Saved entries:
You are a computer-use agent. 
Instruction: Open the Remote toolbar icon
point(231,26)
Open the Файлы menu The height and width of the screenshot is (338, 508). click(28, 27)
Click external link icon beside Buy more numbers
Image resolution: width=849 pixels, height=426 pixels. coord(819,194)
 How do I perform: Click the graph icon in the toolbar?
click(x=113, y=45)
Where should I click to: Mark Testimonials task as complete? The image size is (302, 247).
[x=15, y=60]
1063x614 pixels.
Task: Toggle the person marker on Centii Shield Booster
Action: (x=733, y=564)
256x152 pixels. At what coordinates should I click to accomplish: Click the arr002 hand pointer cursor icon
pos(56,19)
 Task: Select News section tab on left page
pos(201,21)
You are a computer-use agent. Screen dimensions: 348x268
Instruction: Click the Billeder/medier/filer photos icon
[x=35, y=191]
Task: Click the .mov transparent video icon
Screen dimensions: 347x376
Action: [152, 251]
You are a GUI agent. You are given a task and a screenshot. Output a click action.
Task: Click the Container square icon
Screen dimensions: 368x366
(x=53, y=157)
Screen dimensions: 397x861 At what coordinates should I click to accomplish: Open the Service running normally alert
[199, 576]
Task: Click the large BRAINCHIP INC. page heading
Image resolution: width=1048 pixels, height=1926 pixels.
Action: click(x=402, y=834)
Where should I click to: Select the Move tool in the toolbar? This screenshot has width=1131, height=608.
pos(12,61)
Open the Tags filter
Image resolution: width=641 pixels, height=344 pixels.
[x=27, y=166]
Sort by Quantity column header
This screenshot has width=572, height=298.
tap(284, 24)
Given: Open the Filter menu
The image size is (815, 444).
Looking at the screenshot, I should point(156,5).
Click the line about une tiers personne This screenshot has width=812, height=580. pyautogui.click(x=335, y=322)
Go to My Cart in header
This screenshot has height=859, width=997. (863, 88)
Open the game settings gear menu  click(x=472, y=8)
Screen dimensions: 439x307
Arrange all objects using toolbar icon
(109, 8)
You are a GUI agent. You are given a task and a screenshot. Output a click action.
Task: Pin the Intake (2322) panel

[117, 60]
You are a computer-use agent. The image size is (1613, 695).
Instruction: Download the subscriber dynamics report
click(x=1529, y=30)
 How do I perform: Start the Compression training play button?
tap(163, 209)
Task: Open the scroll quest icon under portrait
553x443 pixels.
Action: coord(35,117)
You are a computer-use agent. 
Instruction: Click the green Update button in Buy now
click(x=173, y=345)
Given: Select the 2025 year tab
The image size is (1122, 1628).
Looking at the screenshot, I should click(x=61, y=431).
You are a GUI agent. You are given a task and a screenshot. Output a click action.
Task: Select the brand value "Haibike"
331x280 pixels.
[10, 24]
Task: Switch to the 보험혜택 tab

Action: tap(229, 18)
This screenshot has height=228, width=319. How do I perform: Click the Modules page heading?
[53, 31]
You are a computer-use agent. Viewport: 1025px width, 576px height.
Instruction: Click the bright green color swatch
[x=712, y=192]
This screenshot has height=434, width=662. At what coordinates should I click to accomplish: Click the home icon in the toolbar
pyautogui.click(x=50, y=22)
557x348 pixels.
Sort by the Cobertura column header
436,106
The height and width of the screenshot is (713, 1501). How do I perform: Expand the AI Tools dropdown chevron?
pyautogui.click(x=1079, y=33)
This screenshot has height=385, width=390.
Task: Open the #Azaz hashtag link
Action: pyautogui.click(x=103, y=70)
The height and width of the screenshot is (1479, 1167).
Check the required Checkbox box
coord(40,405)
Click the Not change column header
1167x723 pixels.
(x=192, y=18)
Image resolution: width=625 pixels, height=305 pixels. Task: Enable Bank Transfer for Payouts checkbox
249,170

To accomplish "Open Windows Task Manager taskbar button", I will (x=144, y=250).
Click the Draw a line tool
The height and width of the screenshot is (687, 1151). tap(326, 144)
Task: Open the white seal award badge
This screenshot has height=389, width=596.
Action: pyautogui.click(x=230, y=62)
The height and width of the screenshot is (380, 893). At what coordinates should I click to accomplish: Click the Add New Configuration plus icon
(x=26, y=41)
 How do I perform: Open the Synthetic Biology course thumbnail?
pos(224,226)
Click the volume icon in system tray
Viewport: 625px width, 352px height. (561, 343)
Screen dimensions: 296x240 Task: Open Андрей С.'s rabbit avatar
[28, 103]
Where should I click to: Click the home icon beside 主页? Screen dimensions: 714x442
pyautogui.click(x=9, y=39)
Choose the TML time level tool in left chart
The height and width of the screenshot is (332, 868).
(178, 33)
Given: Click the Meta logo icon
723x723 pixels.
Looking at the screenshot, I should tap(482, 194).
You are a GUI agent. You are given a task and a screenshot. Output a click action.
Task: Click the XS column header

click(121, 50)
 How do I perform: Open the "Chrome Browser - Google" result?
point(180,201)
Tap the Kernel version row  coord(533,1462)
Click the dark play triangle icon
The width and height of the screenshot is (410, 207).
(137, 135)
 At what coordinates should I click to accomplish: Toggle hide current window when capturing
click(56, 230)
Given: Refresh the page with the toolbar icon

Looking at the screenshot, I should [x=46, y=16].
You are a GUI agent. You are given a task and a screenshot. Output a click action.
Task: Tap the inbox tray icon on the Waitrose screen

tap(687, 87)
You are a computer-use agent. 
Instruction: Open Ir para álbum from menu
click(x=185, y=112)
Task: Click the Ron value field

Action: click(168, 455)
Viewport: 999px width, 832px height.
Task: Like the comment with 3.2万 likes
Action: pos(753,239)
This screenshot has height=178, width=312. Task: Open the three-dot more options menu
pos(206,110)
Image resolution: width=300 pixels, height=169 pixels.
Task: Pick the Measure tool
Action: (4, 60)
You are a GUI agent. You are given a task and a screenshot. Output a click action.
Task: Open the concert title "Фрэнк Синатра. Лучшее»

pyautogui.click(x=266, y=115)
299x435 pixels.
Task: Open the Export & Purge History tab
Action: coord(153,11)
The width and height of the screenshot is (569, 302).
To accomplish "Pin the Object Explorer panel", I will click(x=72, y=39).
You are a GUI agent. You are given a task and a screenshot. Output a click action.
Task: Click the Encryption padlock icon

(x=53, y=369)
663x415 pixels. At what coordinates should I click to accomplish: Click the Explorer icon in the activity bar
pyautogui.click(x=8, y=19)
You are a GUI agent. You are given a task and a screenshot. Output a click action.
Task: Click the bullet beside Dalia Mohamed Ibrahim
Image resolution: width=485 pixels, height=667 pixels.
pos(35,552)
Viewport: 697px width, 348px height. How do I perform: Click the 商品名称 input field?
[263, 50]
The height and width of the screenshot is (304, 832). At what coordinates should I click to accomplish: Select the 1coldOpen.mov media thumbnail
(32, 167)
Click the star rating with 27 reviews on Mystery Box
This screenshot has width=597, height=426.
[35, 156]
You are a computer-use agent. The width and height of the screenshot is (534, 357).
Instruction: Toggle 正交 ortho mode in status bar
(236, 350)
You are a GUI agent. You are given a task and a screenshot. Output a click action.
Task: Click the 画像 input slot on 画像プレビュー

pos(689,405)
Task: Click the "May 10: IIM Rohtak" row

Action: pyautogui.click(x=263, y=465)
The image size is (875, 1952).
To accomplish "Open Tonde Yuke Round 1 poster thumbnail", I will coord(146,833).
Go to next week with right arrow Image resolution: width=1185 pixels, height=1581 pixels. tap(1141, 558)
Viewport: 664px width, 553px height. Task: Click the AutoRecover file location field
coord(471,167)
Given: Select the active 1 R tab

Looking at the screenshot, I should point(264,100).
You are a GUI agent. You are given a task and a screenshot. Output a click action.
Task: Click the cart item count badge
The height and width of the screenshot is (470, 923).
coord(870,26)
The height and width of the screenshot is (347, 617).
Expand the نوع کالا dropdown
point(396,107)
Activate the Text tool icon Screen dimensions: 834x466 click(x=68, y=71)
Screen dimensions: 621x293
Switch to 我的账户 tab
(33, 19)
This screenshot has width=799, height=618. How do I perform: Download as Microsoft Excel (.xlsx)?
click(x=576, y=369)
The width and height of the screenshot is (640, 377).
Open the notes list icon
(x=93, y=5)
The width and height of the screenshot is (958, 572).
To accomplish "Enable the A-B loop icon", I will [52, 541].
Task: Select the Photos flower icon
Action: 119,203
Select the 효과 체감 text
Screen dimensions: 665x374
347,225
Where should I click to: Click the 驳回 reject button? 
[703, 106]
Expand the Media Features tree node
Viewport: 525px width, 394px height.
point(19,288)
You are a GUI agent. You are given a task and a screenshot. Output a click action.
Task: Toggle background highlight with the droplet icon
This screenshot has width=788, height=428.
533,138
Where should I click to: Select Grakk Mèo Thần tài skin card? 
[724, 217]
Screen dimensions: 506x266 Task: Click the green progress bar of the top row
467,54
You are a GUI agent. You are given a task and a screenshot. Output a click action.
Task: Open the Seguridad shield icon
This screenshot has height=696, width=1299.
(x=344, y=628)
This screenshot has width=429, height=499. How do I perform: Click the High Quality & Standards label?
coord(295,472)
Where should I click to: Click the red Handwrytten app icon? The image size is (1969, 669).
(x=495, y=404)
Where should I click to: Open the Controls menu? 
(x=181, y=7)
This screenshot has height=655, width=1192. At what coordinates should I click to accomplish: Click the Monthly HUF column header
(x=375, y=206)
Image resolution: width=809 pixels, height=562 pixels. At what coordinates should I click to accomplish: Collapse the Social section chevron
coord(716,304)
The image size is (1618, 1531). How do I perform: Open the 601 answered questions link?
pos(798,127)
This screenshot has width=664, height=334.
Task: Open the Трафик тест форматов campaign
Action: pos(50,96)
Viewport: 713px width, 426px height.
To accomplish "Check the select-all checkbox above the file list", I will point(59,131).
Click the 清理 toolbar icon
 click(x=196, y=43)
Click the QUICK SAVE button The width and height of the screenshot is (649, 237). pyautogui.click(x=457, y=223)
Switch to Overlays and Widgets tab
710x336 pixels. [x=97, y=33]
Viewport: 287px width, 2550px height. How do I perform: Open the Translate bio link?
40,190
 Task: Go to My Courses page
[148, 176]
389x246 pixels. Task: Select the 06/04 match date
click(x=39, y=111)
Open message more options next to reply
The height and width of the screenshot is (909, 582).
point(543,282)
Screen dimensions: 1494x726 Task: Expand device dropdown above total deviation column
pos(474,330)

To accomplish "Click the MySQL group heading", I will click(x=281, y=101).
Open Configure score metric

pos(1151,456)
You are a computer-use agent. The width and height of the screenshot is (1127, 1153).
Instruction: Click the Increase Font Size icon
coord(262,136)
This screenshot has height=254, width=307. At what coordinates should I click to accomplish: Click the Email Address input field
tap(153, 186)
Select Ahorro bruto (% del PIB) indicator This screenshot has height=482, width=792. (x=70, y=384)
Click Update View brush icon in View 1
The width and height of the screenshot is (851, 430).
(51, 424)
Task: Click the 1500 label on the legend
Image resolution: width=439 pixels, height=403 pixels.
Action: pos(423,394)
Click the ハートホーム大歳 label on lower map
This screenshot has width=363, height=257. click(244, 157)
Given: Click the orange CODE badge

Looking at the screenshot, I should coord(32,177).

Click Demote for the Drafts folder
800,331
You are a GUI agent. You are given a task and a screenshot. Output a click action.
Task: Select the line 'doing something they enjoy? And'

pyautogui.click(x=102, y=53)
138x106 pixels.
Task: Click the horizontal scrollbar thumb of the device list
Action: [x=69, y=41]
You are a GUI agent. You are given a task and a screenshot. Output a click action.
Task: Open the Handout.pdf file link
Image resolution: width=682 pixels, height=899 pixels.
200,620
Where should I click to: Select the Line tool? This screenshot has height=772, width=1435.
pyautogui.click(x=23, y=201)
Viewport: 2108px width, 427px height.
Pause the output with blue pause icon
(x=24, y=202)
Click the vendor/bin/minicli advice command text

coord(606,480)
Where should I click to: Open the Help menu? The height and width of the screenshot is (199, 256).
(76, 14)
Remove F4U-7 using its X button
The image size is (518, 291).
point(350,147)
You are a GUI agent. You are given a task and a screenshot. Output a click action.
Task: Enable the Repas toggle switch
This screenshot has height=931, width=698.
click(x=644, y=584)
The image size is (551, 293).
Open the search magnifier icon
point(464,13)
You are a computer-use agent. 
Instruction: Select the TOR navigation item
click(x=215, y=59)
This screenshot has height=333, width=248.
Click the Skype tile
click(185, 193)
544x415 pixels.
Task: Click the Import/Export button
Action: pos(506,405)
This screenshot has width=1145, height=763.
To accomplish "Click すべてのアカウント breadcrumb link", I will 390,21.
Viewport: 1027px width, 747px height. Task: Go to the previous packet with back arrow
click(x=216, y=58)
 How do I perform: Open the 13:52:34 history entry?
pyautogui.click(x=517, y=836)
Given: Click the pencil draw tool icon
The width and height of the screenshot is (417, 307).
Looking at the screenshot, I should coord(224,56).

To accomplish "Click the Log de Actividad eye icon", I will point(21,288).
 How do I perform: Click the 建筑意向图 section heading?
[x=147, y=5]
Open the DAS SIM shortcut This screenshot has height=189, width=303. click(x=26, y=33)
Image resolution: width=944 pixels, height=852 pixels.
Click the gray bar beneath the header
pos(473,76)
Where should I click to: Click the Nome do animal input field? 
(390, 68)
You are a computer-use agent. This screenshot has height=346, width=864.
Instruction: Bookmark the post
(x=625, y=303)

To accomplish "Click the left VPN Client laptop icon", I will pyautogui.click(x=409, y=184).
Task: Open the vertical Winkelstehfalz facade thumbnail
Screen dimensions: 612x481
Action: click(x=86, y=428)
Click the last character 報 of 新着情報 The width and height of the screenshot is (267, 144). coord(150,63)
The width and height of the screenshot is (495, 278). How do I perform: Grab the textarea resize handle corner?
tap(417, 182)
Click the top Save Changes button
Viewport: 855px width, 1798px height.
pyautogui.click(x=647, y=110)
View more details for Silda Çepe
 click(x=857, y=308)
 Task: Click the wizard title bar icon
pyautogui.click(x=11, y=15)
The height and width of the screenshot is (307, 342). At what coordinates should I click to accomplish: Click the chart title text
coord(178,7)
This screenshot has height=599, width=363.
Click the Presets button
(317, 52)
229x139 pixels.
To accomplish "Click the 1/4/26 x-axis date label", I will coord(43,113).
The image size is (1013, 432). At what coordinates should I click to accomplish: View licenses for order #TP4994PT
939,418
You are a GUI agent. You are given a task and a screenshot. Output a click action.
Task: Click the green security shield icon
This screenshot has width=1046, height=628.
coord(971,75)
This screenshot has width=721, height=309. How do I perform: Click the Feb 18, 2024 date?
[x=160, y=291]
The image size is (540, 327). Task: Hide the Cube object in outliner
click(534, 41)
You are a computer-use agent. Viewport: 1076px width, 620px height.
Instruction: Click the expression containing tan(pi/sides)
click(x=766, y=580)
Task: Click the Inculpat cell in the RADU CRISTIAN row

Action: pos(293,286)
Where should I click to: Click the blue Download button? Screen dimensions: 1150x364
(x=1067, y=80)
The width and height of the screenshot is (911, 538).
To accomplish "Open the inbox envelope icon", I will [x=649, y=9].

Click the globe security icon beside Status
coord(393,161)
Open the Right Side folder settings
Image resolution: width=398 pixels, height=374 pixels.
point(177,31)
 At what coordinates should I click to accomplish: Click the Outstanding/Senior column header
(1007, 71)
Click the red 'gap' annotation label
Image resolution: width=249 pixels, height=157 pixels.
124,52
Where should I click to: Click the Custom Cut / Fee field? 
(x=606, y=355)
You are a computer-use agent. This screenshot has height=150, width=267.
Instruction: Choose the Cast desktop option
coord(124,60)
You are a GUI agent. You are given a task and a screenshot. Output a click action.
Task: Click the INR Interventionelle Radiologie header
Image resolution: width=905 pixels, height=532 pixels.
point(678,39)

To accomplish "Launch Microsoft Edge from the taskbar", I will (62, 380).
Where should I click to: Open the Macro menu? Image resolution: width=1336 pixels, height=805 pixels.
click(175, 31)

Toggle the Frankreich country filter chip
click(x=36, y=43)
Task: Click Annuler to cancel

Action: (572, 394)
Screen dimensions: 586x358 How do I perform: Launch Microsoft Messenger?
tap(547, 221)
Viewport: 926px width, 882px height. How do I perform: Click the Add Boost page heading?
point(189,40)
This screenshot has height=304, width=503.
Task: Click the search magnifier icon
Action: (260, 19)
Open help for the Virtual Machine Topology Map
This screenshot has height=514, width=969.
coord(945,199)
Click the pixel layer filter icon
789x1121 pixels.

◆ ACTIVITY:
Copy each line of the entries that includes the word "computer".

◆ PROBLEM SOLUTION:
You are a computer-use agent. 
You are a computer-use agent. Screen dimensions: 348x268
You are a computer-use agent. The image size is (1613, 695).
You are a computer-use agent. 
You are a computer-use agent. Viewport: 1025px width, 576px height.
You are a computer-use agent. 
You are a computer-use agent. The width and height of the screenshot is (534, 357).
You are a computer-use agent. The width and height of the screenshot is (1127, 1153).
You are a computer-use agent. 
You are a computer-use agent. This screenshot has height=346, width=864.
You are a computer-use agent. Viewport: 1076px width, 620px height.
You are a computer-use agent. This screenshot has height=150, width=267.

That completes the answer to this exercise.